The explosive report by ILGA Commissioner Patricia Bergin shows Crown facilitated money laundering, partnered with figures linked to organised crime, and disregarded the safety of its staff in China, leading to 19 being arrested there in 2016.

It exposed a “significant deficiency” in Crown’s corporate character and a lack of understanding and compliance with Australia’s  anti-money laundering and counter-terrorism financing laws (AML/CTF).

ILGA says  the James Packer-backed casino is not a suitable gambling licensee holder and its state gaming clearance should be revoked.

“Any applicant for a casino licence with the attributes of Crown’s stark realities of facilitating money laundering, exposing staff to the risk of detention in a foreign jurisdiction and pursuing commercial relationships with individuals with connections to triads and organised crime groups would not be confident of a positive outcome,” the report said.

Two representatives of Mr Packer resigned from Crown’s board on Wednesday, but the report includes details that may pressure Mr Packer into doing the same. 

The report noted that “amazingly”, Mr Packer “did not turn his mind to the prospect” of underworld figure Stanley Ho having an interest in Hong Kong casino giant Melco, when that firm announced plans to buy a 19.9 per cent interest in Crown.

Mr Packer reportedly pushed hard for the Melco deal to go through. Melco only ended up buying 10 per cent of Crown, which was then offloaded to US private equity giant Blackstone.

“The fact that Melco sold its shares and since April 2020 is no longer a shareholder and the fact that Mr Stanley Ho is now deceased, does not mean that it was unnecessary to explore these matters further,” the report says. 

The report said Mr Packer’s “forgetfulness or failing to turn one’s mind” to ensuring casinos did not fall under criminal influence “must surely be intolerable”.

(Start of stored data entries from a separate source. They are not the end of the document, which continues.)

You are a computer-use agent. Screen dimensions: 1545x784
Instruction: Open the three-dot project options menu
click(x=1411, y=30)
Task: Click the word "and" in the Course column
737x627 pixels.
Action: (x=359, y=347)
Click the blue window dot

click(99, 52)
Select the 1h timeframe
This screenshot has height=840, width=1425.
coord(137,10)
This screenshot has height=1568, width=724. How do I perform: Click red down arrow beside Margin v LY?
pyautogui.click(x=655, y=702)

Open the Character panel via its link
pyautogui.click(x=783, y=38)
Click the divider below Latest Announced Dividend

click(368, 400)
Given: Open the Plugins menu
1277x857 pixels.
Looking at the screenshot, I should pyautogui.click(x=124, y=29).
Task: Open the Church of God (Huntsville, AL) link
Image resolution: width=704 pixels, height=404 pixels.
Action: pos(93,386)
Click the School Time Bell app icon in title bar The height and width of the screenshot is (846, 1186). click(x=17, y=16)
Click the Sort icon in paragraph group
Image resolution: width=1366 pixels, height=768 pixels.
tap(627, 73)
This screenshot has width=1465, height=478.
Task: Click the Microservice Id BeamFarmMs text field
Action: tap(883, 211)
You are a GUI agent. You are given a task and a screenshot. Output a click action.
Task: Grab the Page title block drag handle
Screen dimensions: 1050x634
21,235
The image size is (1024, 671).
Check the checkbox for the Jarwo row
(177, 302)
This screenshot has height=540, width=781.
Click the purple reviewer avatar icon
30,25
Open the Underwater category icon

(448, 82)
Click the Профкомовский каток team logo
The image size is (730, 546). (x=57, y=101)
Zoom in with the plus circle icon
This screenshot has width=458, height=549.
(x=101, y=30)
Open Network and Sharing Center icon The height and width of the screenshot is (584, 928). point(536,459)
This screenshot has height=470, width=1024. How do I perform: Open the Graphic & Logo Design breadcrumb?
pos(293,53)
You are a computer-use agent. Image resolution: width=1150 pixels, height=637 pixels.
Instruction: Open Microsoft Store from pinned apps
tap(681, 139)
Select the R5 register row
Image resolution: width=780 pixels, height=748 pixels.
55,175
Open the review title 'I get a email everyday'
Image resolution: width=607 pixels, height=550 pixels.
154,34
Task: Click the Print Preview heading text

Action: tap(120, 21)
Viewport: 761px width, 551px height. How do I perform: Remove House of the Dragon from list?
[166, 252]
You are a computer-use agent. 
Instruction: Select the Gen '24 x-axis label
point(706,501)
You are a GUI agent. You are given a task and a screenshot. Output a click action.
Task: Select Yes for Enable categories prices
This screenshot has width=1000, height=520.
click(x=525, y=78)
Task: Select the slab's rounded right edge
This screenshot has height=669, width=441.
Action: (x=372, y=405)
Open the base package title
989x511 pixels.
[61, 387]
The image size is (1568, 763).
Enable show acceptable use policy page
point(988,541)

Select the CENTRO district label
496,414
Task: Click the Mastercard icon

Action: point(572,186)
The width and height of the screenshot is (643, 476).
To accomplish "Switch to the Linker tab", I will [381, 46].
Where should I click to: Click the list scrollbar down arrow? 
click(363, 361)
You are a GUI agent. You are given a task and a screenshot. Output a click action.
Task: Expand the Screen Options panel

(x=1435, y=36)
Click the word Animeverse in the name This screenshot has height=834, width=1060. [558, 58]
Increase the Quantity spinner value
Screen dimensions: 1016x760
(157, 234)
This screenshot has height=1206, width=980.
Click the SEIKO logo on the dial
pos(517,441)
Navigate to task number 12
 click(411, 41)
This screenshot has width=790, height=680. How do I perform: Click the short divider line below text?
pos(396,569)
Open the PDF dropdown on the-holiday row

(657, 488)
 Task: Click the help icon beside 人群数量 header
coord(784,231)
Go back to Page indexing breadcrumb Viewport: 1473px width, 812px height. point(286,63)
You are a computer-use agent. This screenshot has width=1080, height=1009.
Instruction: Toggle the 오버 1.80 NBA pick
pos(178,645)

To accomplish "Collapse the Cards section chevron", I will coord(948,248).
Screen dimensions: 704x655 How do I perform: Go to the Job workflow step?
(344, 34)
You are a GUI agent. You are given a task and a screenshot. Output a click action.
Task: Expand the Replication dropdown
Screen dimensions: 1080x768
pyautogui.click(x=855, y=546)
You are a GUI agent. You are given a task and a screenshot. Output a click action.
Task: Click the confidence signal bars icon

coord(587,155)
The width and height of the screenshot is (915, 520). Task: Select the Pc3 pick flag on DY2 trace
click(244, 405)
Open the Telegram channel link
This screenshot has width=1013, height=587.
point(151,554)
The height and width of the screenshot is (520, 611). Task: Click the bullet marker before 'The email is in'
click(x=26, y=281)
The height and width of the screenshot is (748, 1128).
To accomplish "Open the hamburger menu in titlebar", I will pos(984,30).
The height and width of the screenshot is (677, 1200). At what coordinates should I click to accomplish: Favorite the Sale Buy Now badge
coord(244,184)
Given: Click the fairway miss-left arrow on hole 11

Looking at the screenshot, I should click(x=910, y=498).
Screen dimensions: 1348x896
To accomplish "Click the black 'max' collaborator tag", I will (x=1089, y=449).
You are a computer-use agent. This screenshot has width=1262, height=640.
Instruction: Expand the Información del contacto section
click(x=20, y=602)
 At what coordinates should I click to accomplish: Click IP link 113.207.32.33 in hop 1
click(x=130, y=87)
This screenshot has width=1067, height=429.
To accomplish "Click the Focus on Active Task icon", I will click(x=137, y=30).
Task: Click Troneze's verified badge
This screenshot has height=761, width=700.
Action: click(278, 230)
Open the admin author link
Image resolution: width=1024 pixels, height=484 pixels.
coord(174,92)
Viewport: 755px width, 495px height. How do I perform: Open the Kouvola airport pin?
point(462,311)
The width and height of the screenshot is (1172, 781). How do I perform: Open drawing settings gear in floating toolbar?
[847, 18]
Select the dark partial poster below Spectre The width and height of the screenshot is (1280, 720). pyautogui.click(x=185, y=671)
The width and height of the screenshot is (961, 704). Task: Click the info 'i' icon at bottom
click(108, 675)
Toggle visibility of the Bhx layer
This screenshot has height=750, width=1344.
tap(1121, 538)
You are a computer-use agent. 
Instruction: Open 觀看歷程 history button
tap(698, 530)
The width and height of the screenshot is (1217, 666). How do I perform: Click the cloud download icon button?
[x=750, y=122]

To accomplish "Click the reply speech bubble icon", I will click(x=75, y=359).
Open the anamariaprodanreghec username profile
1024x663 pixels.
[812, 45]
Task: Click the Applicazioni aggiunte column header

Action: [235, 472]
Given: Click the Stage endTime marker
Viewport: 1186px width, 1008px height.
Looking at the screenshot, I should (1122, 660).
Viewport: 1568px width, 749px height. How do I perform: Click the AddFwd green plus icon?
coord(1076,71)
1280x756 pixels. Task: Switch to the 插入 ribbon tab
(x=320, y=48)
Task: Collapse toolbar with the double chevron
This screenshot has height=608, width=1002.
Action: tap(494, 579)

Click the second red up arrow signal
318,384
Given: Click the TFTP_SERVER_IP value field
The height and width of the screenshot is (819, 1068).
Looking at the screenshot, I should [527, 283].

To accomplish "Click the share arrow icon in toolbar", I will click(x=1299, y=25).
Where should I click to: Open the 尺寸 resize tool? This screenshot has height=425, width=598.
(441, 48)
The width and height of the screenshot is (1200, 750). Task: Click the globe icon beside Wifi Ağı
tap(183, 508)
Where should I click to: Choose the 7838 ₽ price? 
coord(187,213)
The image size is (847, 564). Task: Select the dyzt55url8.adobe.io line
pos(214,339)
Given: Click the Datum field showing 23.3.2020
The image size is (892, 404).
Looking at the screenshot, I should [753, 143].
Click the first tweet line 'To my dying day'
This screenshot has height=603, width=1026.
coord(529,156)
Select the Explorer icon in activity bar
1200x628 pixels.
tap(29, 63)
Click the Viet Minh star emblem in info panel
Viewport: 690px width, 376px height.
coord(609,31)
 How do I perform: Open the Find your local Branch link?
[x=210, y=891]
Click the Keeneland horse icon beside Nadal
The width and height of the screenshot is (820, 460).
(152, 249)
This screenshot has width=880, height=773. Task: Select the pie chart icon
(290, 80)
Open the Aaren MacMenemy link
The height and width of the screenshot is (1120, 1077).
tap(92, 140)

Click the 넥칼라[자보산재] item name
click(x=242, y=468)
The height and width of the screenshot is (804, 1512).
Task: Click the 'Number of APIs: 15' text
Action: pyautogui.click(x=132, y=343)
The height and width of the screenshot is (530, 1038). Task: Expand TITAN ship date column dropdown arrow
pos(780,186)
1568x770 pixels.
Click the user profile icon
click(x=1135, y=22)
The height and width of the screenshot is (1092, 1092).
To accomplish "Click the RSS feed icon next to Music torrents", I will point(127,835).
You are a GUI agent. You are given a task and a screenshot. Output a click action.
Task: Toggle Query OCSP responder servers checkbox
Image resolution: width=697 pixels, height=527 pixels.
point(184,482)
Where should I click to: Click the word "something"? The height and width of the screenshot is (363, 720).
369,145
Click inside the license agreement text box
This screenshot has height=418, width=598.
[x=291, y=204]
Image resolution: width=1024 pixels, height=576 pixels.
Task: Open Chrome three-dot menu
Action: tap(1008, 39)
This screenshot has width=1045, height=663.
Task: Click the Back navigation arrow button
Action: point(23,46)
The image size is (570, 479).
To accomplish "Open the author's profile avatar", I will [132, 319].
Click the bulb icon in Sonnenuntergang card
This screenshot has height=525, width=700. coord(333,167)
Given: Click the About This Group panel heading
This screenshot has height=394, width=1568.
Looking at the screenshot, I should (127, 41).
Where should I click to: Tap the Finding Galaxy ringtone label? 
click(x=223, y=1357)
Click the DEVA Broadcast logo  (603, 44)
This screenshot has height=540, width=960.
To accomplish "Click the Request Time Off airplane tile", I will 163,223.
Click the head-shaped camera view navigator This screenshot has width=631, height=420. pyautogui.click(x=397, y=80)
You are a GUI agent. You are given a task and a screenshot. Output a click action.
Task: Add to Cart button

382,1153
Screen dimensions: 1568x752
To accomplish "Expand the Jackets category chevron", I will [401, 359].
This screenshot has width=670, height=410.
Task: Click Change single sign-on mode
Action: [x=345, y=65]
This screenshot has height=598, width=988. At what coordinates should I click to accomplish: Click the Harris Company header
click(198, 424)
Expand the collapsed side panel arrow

Additionally, Crown chief executive Ken Barton was slammed not investigating possible connections to money laundering.

“The authority would be justified in concluding that it cannot have any confidence in dealing with Mr Barton as a director of the licensee or Crown,” the report said.

The Victorian Commission for Gambling & Liquor Regulation has been strongly criticised for not pursuing complaints against Crown in Melbourne.

The Victorian Government says it will consider the findings of the Bergin inquiry over the coming days. It has brought forward the five-yearly review of the casino’s licence, and has brought in an independent commissioner to oversee the probe.